In recent years numerous publications have appeared that document deficits in the functional connectivity of resting state networks in disparate conditions such as schizophrenia, the autism spectrum, and the dementias. It is therefore reasonable to assume that the disregulation of resting state network connectivity accounts for the substantial intractability of the psychopathologies while at the same time furnishing a mechanism for their sometime recovery. In this model, if recovery occurs by whatever therapeutic intervention—including in particular the placebo---it will most likely have been accompanied by the re-normalization of network functional connectivity.
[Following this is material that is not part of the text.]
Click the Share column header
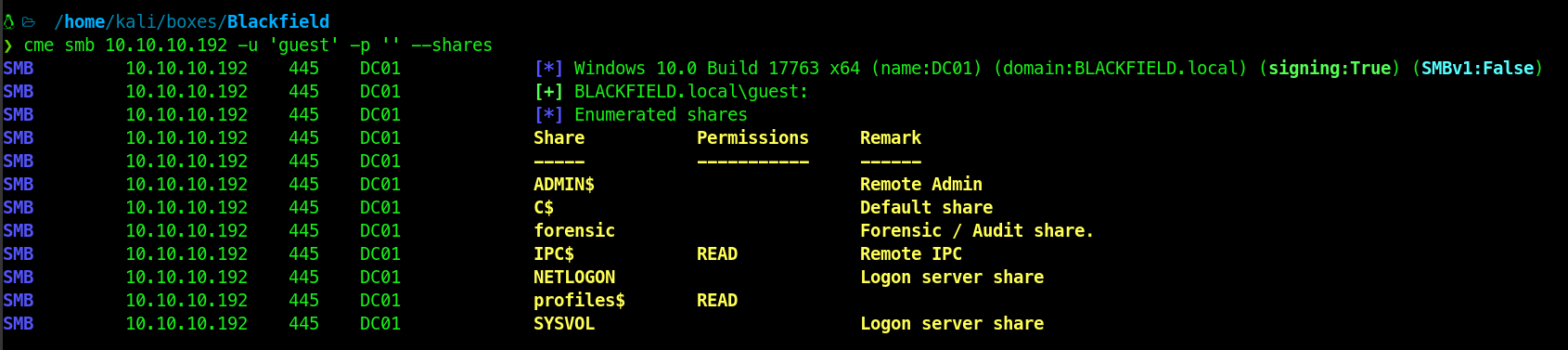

Most recoveries from mental disorders occur outside of institutional settings and even in the absence of standard therapeutic interventions. Clearly the brain is capable of achieving autonomous re-normalization of network function even in cases of challenging clinical conditions. With instrumental support we can now harness and guide this process systematically toward the resolution of clinical syndromes. This level of broad-based effectiveness would imply a powerful agent at work.

It must therefore be said emphatically that there is no agency here outside of the brain itself. The instrumentation serves merely to reflect physiological activity back to the brain. What our work amounts to is guided self-recovery, but only the brain itself is in a position to assign meaning to the information being provided.

Since the mechanism of recovery relates to the spontaneous reorganization of resting state networks, infra-low frequency EEG training reduces ultimately to nothing more than instrumentally-mediated relaxation training. Success in a training session nearly always means that the trainee walks out in a state of lower arousal level than prevailed when he walked in. Eventually the brain acquires new habits of functioning.